La llegada de las nuevas autoridades del Ministerio de Industria y Comercio (MIC) abrió un canal directo con el sector privado, y no es casual: gran parte del equipo tiene origen en la propia Unión Industrial Paraguaya (UIP).
Ese punto marcó el tono de un conversatorio con la UIP Joven, donde más que presentación institucional, hubo alineación de agenda. El encuentro puso sobre la mesa tres temas que hoy definen el ritmo de la economía: energía, empleo e inversiones.
Y lo relevante no es solo el diagnóstico, sino lo que implica para las empresas. En materia energética, el mensaje fue claro: no hay una crisis estructural, pero sí picos de demanda que obligan a repensar el sistema.
Esto abre la puerta a nuevas formas de generación y a una mayor participación del sector privado, un punto clave para industrias que dependen de previsibilidad para crecer.
Otro eje fue el potencial de Paraguay para atraer inversiones en sectores como data centers e inteligencia artificial.

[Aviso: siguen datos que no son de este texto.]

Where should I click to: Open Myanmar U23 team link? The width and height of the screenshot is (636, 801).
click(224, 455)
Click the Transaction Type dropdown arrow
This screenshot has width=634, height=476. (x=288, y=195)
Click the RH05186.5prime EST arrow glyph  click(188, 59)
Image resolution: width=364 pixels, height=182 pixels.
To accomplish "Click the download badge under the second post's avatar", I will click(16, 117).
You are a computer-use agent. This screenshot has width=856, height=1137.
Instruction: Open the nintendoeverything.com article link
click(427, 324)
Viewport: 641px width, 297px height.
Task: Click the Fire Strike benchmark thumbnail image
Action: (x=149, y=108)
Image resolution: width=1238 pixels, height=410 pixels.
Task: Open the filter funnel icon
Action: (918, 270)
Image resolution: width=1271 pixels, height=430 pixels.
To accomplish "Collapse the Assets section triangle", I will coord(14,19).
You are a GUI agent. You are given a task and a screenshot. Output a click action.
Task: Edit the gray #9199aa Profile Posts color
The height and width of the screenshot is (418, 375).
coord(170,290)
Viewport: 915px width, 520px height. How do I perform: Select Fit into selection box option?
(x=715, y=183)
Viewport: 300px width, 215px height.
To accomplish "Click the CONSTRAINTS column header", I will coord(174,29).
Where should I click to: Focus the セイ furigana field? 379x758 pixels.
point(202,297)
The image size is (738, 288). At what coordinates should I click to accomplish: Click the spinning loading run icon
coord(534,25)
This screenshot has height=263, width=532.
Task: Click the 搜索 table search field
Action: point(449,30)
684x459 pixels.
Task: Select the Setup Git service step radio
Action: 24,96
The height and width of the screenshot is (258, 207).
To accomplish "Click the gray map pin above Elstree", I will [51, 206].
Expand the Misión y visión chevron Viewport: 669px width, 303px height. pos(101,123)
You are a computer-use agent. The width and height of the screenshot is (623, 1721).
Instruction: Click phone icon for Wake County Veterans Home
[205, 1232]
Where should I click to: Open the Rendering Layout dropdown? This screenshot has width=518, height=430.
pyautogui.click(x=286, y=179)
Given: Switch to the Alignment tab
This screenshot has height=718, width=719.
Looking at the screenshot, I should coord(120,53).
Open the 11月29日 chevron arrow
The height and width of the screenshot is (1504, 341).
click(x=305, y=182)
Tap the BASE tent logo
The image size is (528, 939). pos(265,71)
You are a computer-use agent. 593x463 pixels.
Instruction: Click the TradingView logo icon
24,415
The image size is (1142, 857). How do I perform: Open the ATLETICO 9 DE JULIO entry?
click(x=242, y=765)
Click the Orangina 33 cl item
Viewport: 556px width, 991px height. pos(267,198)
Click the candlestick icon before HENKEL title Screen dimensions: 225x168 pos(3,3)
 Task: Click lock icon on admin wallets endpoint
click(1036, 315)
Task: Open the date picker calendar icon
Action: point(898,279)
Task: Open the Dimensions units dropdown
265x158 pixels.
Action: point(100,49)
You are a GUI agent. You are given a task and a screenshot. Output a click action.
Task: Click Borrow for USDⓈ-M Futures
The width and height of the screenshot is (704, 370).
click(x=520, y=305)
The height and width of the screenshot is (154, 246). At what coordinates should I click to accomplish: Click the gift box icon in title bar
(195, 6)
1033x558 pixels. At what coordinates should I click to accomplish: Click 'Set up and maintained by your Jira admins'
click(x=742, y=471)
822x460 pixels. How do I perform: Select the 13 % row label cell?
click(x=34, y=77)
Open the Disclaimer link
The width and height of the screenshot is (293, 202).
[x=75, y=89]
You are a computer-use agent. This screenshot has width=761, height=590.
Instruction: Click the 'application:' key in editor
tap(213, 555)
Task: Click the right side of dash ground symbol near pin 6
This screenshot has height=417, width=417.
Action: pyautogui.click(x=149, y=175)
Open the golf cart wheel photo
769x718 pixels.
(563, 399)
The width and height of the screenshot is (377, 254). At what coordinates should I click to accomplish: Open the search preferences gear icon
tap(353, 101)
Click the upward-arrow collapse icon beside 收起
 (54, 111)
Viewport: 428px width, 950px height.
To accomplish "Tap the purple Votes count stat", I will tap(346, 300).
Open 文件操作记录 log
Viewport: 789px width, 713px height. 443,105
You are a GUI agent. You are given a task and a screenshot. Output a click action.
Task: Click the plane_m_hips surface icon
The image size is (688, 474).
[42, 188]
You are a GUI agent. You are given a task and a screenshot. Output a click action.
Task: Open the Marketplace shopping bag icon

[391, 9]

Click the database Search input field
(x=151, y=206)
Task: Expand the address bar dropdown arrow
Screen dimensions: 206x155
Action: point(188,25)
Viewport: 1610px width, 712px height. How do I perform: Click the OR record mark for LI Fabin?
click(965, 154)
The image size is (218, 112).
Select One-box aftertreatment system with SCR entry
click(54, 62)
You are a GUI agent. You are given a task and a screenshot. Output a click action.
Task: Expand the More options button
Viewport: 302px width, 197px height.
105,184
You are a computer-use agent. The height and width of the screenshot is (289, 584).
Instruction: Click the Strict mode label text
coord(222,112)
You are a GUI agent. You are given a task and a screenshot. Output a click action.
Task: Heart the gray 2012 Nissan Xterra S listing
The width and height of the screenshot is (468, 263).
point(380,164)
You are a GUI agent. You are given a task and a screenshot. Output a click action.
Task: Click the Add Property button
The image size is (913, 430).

Desde el MIC ya se trabaja en un marco normativo específico, con un enfoque que busca algo más que capital: transferencia de conocimiento y formación de talento local.
El encuentro puso sobre la mesa tres temas que hoy definen el ritmo de la economía: energía, empleo e inversiones. Foto: Gentileza
Y ahí aparece uno de los cuellos de botella más concretos: la falta de mano de obra técnica calificada. Empresarios señalaron dificultades para cubrir perfiles específicos, un problema que impacta directamente en la productividad.
Las autoridades adsorveiron el mensaje como prioridad, con la necesidad de alinear formación y demanda real del mercado.
También se abordaron herramientas para facilitar la internacionalización, como el impulso al comercio electrónico transfronterizo, que apunta a que más mipymes puedan vender fuera del país.
Más allá de los anuncios, el valor del encuentro estuvo en la coincidencia de miradas. Con autoridades que conocen la lógica empresarial desde adentro, el desafío ahora es convertir esa cercanía en condiciones concretas para invertir, producir y generar empleo.